Но вернемся к проклятию царицы Прасковьи. Кажется, что злой рок тяготел над всем Брауншвейгским семейством. Иоанн Антонович был отделен от семьи, а с 1756 года томился в одиночной камере Шлиссельбургской крепости; его вероломно убили при попытке освобождения (5 июля 1764 года), предпринятой поручиком Василием Мировичем. Остальные дети Анны, болезненные и припадочные, провели в ссылке более 36 лет. А Антон-Ульрих после многочисленных напрасных просьб отпустить его с семьей за границу ослеп и умер в Холмогорах в 1774 году. Только в 1780 году Екатерина II отпустила оставшихся в живых четверых детей Брауншвейгского семейства в Данию, определив им полное содержание русского правительства. Принцы и принцессы, кстати, уже не желали уезжать из России, были православными, говорили только на русском языке, причем с характерным северным «холмогорским» выговором. В Данию с ними прибыли священник и слуги. В 1782 году скончалась принцесса Елизавета, в 1787 году умер принц Алексей, в 1798 году – Петр. Дольше всех прожила глухая и косноязычная принцесса Екатерина. Тщетно просила она (1803) императора Александра I вернуть ее в Россию, где она собиралась постричься в монахини. Она скончалась в Горсенсе в 1807 году и там же погребена вместе с сестрой и братьями. Так заканчивается рассказ о про́клятом семействе. Судьбе было угодно на краткий миг вознести его на гребень российской власти, чтобы потом стремительно низвергнуть в пучину страданий и бед, длившихся всю оставшуюся жизнь…
Размышляя над причинами падения Брауншвейгского семейства, вспоминаешь характеристику классика исторической мысли Сергея Соловьева: «Не было существа менее способного находиться во главе государственного управления, чем добрая Анна Леопольдовна». Спору нет, правительница ярким государственным умом не обладала, но разве отличались им менее образованные и интеллигентные – бывшая «портомоя» Екатерина I, капризный мальчишка Петр II, «царица престрашного зраку» Анна Иоанновна, «самодержавная модница» Елизавета?

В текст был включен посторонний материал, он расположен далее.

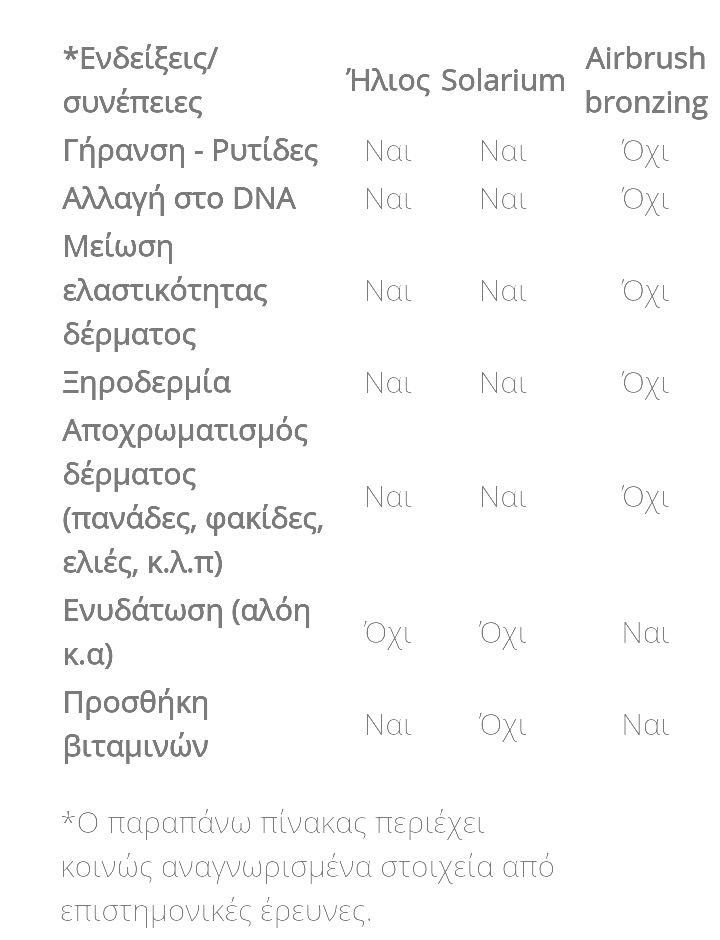Screen dimensions: 720x940
Task: Click Airbrush value Ναι for Ενυδάτωση
Action: click(x=645, y=633)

Может статься, весь смысл здесь в этом слове « добрая »? Ведь, наверное, душевная чистота, прямодушие, мягкосердечие, кротость в принципе неприемлемы для самодержца вообще, а в условиях России особенно. Выходит, прав Никколо Макиавелли, сказавший в свое время, что государь, руководствующийся принципами добра, пропадет, поскольку живет среди людей порочных и злых? А ведь и «основоположники» Карл Маркс и Фридрих Энгельс отделяли мораль от политики, подчеркивая необязательность, да и ненужность соблюдения правителем нравственных правил. А согласно Льву Троцкому, основа личности руководителя – вовсе не его душевные качества, а целеустремленность, решимость, непримиримость к врагам. И мы знаем не по-наслышке: при коммунистическом режиме имморализм властей предержащих, чуждых начаткам нравственности и творивших зло в небывалых доселе масштабах, прочно укрепился в СССР, где все было подчинено политике и утопическим доктринам. «Союз нерушимый» распался, разрушился, но просуществовал долго, продемонстрировав жизнестойкость самой идеи нечистой и аморальной власти.